[Start]
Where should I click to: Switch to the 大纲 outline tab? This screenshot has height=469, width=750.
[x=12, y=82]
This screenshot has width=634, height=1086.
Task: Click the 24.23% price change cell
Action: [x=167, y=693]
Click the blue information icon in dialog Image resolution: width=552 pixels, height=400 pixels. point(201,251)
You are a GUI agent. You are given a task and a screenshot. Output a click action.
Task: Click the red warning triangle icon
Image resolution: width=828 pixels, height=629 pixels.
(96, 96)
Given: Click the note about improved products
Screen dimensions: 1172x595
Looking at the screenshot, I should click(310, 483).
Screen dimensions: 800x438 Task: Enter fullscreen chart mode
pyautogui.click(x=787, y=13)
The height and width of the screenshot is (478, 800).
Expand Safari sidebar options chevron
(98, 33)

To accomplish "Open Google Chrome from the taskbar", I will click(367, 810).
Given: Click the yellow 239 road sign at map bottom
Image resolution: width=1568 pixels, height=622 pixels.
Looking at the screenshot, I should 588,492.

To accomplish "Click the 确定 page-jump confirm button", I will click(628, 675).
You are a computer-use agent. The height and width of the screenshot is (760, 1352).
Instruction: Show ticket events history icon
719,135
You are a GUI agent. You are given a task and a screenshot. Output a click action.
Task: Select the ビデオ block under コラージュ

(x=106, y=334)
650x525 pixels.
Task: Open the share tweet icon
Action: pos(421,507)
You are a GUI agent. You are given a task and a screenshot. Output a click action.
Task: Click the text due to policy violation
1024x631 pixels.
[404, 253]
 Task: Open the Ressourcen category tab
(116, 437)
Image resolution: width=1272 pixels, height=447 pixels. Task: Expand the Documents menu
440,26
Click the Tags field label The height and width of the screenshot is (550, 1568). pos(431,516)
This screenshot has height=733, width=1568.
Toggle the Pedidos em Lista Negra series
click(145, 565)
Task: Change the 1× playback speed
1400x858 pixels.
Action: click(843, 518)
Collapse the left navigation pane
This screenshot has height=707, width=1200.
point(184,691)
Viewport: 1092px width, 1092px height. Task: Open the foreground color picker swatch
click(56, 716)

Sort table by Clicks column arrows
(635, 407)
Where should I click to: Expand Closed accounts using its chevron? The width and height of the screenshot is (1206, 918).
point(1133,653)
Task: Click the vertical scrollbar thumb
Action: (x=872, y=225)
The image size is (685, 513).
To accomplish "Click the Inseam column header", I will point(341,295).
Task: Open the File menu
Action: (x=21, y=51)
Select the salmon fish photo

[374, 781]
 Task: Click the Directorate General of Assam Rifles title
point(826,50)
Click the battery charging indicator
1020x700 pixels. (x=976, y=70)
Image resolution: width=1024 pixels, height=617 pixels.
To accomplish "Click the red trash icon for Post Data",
[End]
**Required task**: Count the lines of the data above that contain the string "accomplish", treating uppercase and lowercase letters as different. Reply with the number alone.

**The result**: 4